**THE EXERCISE**
Please answer these questions from the passage about the bridge dream below.
1. What color was the water once the clouds parted?
2. What does the passage call hatred?
3. What kind of words did Bryant not speak?

Not long after that phone call, I had a dream. It wasn’t the first time I had it, but this time the dream would have new meaning to me. I was on a high bridge, sort of like the Golden Gate. And there were thick clouds all around me, a fog. I was walking, but couldn’t even see where my feet were stepping. All of a sudden, the clouds parted and I could see that the water was black. Not muddy, just black, and roiling. I heard a voice in this dream. “I have suspended you high above the troubled waters. Keep moving forward. You are headed in the right direction.”
When I awakened from the dream, I had such a sense of peace. I knew that the troubled waters had been hatred and God had guided me over it and away from it. I would not take that plunge, and I was so thankful. Hatred is a self-inflicted wound. And it is so destructive. I never felt any hatred for Bryant and Milam. And I didn’t want them to be executed. I wanted justice. I wanted them to be sorry. I wanted the state of Mississippi to be sorry. I want it still.
My great disappointment in listening to Bryant was not in what I heard him say, the insults, the obscenities. No, the disappointment was with what I didn’t hear him say. He spoke no words of remorse. Bryant and Milam left a lot of people damaged. But as horrible a crime as they committed against my little boy, against me, against society, their true crime was against God. They were given enough time to redeem themselves, to show remorse, to beg forgiveness. And it seems that they refused to do it. As I taught my kids, life is all about choices. Bryant and Milam made a terrible choice, the most expensive one of their lives. It cost them their eternal souls. I feel so very sorry for them. In this world, they only had Mamie to deal with.

**EXTRACTED MATERIAL**
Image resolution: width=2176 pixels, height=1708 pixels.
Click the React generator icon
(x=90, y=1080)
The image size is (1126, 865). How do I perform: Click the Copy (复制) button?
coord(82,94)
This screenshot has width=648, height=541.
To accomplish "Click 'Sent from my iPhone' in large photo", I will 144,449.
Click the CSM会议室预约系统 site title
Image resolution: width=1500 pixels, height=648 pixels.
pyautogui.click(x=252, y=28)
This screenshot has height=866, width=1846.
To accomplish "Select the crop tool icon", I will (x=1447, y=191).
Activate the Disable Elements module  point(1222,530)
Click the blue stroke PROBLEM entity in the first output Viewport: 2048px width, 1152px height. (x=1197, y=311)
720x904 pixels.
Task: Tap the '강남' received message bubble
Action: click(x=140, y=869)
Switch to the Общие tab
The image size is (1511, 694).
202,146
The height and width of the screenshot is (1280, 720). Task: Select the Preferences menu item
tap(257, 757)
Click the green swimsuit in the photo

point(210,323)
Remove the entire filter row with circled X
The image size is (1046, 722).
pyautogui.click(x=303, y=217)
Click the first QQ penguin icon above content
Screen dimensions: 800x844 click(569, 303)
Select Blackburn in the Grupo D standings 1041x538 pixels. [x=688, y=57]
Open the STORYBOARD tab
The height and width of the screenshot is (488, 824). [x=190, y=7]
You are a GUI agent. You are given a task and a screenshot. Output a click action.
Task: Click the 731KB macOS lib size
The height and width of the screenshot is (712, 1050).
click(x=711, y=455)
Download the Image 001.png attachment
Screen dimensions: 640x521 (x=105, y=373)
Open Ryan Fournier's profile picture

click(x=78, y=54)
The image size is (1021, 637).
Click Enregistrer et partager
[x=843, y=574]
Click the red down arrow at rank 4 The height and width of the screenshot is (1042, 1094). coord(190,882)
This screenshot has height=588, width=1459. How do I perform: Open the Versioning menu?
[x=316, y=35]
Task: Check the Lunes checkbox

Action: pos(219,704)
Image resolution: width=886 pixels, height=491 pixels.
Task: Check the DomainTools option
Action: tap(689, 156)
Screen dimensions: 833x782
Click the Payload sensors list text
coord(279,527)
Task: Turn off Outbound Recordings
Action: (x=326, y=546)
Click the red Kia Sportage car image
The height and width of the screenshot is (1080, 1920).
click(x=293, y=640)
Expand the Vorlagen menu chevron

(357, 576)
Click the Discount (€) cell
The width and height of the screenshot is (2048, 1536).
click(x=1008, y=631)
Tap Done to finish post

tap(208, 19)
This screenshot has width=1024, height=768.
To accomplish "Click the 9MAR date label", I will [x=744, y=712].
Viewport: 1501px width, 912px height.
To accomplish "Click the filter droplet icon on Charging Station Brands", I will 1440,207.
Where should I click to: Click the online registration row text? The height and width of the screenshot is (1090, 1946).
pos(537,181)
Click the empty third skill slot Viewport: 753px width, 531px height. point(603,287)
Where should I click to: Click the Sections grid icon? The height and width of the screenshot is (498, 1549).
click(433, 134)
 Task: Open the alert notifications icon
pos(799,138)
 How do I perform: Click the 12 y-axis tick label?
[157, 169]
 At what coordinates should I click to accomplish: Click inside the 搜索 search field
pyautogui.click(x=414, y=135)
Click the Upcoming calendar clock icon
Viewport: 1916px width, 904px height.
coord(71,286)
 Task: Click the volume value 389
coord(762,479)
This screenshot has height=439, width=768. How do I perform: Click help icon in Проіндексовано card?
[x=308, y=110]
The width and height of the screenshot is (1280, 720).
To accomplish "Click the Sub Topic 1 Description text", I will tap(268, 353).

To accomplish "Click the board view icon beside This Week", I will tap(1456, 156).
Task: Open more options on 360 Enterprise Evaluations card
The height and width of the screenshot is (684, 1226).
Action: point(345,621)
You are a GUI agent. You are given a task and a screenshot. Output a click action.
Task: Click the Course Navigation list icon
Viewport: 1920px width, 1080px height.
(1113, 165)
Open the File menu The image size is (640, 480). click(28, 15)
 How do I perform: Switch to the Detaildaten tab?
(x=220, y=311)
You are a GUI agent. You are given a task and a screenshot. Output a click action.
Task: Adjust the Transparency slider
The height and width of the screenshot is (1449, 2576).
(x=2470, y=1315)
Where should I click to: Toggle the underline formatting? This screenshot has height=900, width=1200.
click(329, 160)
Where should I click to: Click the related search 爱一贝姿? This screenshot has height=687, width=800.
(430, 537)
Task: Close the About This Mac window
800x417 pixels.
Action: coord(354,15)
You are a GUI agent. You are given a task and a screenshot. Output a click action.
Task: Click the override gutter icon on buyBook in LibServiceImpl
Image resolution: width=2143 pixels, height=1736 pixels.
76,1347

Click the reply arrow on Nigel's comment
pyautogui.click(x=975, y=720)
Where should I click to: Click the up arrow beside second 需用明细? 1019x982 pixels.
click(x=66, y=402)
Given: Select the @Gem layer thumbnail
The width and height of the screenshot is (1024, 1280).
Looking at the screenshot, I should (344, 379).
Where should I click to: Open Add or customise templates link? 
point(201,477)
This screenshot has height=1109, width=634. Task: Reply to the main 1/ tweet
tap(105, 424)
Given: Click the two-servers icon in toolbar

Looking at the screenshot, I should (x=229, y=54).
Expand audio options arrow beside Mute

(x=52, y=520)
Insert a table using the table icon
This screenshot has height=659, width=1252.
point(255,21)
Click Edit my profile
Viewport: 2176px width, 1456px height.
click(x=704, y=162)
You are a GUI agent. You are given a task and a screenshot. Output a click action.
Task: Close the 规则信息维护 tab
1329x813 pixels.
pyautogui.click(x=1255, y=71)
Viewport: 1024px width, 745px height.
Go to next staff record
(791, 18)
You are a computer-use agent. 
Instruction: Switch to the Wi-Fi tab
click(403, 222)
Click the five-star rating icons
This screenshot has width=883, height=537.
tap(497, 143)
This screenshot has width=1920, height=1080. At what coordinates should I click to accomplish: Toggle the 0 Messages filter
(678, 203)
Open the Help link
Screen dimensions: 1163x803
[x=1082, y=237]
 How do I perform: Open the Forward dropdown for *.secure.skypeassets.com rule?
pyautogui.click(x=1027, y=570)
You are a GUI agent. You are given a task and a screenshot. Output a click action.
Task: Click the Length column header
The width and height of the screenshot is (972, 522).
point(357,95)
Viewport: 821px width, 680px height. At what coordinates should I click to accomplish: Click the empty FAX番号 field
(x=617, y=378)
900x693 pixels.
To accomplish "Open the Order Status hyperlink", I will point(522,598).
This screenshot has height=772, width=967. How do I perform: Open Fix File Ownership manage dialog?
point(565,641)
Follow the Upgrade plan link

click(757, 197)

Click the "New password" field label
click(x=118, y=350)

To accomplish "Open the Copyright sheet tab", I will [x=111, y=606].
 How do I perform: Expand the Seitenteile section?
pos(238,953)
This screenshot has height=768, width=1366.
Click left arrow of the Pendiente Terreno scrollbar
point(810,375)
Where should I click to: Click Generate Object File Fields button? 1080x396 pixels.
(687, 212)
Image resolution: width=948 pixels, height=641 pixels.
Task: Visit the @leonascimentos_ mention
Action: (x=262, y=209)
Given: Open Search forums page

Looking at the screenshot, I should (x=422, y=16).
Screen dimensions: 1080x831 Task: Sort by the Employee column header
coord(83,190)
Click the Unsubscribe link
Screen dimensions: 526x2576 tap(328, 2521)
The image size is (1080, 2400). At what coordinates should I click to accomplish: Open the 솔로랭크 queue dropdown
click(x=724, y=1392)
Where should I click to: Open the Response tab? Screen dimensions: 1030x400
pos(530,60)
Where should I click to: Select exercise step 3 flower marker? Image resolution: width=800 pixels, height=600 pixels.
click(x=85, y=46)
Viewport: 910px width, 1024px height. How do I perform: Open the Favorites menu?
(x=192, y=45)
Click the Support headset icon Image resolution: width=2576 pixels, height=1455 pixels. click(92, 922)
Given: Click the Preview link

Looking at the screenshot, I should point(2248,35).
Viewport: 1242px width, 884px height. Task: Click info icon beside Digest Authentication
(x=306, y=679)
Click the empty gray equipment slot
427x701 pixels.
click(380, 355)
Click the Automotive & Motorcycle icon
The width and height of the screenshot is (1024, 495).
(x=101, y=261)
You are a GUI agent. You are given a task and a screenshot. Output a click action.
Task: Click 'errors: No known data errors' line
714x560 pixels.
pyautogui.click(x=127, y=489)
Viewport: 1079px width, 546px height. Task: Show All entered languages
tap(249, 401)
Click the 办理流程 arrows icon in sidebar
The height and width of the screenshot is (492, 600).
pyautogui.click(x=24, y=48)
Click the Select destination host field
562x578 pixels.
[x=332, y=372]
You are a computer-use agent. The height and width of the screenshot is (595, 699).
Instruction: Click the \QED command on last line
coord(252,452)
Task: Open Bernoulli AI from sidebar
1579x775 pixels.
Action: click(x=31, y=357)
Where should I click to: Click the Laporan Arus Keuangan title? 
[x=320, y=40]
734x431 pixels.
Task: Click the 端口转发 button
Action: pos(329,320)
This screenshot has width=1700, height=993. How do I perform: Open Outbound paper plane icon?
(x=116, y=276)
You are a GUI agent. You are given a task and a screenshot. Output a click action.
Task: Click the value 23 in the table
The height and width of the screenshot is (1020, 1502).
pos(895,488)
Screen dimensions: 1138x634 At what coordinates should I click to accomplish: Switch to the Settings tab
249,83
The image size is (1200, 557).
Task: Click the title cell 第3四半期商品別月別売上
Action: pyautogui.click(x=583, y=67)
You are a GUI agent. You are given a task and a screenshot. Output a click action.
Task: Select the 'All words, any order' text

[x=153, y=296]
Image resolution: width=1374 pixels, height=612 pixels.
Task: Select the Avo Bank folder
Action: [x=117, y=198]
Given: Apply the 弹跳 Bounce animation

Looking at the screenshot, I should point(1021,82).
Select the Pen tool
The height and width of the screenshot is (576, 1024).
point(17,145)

**RESPONSE TO THIS TASK**
1. Black
2. A self-inflicted wound
3. Words of remorse